◆ **SUPPLIED INFORMATION**:
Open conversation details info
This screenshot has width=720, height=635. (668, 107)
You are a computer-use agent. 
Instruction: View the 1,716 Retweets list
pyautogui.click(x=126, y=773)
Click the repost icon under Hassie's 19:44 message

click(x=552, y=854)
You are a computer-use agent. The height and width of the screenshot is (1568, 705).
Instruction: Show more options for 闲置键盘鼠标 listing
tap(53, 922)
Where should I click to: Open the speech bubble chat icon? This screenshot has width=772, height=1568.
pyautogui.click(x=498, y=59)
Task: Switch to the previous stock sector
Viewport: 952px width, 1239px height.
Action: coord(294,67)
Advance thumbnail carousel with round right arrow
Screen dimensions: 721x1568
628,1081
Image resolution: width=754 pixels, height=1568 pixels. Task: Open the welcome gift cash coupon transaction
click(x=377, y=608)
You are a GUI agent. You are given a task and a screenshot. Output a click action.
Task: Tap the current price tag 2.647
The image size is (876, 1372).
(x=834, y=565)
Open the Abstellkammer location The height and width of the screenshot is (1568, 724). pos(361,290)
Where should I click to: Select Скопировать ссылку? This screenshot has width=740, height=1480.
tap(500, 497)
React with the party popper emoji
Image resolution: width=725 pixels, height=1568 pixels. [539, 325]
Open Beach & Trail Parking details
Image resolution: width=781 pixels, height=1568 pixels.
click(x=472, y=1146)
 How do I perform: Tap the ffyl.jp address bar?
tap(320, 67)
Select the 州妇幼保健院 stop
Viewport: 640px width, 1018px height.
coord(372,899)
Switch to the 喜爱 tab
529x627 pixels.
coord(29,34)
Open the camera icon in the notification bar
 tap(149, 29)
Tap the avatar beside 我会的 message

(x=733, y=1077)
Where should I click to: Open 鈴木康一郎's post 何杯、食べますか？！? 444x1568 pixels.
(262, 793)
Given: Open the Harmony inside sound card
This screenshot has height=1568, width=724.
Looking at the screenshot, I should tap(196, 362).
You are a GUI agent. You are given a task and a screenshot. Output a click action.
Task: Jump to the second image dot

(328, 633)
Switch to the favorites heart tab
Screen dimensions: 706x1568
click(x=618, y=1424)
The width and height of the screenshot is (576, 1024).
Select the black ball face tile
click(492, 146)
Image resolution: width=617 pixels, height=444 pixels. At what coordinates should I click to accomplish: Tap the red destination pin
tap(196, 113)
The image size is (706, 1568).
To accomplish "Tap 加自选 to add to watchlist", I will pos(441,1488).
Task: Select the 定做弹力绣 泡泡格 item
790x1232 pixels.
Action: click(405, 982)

◆ **OBJECTIVE**:
Pull out each line of the records above that contains the string "Viewport", treating uppercase and lowercase letters as different.

◆ **RESPONSE TO THIS TASK**:
Viewport: 952px width, 1239px height.
Viewport: 640px width, 1018px height.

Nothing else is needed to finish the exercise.